According to the complaint, the employees claim the corporation violated federal regulations on mass layoffs, which require a 60-day notice period under the Worker Adjustment and Retraining Notification Act.

They are seeking class action status for all former Tesla workers in the United States who were laid off without notice in May or June.

“Tesla merely informed the workers that their terminations would be effective immediately,” according to the lawsuit.

Tesla, which has not commented on the number of layoffs, did not reply quickly to requests for comment on the case.

According to an email obtained by Reuters, Musk, the world’s wealthiest person, said earlier this month that he had a “very awful feeling” about the economy and that Tesla needs to slash workers by approximately 10%.

According to online posts and interviews with Reuters, more than 20 Tesla workers claimed they were let off, let go, or had their careers terminated this month.

John Lynch and Daxton Hartsfield, who were dismissed on June 10 and June 15, respectively, have filed a lawsuit seeking salary and benefits for the 60-day notice period.

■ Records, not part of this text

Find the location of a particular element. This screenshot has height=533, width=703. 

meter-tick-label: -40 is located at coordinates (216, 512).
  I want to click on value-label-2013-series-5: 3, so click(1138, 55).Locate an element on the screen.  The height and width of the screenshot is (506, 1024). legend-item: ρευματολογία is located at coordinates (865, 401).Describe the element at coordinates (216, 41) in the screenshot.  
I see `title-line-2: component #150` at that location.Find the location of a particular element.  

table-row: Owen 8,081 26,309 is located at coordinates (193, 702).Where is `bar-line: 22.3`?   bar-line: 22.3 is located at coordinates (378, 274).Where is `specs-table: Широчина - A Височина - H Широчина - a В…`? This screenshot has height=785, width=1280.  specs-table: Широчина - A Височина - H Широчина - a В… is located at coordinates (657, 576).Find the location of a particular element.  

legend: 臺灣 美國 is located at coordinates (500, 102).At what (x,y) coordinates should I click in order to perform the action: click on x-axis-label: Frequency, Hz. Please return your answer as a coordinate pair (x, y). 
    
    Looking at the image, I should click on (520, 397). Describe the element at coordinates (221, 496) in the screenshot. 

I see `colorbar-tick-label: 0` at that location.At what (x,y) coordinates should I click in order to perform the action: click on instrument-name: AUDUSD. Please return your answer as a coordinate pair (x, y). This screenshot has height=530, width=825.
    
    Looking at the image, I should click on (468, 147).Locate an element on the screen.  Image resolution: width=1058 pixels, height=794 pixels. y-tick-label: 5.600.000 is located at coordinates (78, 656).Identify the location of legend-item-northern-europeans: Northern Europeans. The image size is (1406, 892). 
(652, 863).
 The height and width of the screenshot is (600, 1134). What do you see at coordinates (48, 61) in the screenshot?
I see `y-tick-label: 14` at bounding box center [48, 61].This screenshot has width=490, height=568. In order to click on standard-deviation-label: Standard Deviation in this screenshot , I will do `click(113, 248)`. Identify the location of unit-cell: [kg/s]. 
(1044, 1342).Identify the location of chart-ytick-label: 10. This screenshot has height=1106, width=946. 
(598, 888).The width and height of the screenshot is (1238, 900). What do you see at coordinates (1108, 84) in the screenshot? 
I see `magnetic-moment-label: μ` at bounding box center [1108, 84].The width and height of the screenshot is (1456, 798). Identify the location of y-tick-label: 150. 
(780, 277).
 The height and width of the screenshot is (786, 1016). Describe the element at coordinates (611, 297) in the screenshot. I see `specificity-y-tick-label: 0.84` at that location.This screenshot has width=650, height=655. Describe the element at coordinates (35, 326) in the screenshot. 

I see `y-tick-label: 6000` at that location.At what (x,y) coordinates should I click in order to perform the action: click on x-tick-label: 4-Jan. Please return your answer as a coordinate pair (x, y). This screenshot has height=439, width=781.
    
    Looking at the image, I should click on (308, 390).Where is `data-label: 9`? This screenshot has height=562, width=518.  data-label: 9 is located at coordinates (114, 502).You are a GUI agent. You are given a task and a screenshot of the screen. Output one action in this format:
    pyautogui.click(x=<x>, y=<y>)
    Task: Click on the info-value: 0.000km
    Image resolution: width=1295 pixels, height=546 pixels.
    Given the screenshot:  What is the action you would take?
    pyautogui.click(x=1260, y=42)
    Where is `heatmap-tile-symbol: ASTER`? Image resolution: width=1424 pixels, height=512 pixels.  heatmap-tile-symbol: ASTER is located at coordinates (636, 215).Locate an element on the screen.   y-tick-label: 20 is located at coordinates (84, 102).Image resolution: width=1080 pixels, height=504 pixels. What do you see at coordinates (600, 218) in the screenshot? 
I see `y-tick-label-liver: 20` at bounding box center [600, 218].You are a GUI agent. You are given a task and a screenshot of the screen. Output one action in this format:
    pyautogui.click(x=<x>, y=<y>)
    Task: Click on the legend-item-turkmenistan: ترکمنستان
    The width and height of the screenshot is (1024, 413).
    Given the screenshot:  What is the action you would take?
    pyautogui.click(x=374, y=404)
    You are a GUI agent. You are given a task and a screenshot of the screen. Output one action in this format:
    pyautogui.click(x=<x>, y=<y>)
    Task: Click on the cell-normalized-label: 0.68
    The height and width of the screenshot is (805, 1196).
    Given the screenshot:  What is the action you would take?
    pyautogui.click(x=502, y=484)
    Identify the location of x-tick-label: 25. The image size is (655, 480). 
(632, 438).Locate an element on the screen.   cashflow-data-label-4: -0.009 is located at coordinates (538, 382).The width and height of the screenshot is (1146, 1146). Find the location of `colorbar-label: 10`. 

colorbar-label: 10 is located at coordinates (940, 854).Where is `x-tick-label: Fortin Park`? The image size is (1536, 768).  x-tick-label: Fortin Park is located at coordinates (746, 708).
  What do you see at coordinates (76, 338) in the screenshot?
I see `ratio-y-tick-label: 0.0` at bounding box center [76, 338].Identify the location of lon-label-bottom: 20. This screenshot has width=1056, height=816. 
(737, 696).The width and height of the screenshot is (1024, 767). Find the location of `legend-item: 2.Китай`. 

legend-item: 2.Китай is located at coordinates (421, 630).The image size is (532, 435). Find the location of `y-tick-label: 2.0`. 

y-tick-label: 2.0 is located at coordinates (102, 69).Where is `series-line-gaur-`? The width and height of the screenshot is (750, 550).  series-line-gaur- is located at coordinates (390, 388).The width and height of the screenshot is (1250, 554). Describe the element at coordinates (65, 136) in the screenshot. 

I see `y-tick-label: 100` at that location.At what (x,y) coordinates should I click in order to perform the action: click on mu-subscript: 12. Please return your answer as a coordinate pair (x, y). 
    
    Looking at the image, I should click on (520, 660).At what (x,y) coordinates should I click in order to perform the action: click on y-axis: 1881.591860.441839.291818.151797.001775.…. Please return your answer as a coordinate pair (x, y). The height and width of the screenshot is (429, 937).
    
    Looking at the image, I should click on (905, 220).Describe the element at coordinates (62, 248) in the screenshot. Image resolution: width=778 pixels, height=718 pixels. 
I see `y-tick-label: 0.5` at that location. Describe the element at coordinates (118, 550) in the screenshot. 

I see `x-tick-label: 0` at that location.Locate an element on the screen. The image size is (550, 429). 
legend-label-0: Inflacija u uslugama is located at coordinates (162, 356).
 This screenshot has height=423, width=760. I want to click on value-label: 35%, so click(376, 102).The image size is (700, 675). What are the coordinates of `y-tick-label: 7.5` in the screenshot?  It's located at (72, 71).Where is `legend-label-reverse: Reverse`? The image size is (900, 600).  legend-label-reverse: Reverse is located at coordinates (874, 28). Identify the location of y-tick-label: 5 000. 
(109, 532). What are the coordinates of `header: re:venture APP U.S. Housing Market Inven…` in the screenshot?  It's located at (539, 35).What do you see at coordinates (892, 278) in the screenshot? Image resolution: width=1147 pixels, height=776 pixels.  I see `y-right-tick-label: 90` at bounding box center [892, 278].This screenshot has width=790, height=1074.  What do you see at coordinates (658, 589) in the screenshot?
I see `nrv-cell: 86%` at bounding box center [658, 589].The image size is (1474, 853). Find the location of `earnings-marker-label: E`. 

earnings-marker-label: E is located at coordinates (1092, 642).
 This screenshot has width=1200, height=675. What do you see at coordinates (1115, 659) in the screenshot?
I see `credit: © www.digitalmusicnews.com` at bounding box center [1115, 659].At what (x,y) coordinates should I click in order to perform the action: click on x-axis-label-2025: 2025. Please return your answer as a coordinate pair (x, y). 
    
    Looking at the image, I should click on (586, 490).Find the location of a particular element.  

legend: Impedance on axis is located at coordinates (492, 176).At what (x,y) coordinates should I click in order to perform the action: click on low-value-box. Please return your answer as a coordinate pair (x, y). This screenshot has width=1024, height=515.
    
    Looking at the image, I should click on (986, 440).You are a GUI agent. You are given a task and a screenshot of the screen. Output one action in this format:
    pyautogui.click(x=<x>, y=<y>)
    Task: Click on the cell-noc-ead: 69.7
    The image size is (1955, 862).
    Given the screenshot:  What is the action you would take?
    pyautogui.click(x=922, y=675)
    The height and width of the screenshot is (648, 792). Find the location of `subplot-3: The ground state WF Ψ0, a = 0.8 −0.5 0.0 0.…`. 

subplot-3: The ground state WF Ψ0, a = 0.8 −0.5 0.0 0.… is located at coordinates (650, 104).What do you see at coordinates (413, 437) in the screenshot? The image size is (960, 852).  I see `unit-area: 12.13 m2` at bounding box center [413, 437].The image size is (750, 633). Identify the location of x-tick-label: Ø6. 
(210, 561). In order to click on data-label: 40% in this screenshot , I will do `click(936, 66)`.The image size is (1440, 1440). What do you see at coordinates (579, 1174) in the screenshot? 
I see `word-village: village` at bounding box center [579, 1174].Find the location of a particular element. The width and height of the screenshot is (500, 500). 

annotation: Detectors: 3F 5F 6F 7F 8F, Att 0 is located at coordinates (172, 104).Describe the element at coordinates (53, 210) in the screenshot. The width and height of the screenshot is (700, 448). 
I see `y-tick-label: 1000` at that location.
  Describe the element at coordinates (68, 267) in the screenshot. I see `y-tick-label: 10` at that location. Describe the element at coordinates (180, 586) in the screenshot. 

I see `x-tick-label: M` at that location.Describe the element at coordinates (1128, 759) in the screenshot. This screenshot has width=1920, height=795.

“It’s quite astounding that Tesla would simply brazenly violate federal labor law by firing off so many individuals without giving the appropriate notice,” said Shannon Liss-Riordan, an attorney for the workers.

She claims Tesla is only providing certain workers one week of severance, and she is drafting an emergency move with a court to prevent Tesla from attempting to get releases from employees in return for just one week of severance.

The lawsuit was filed in the United States District Court for the Western District of Texas.

Akriti Sharma in Bengaluru and Hyunjoo Jin in San Francisco contributed reporting, and Richard Pullin edited the piece.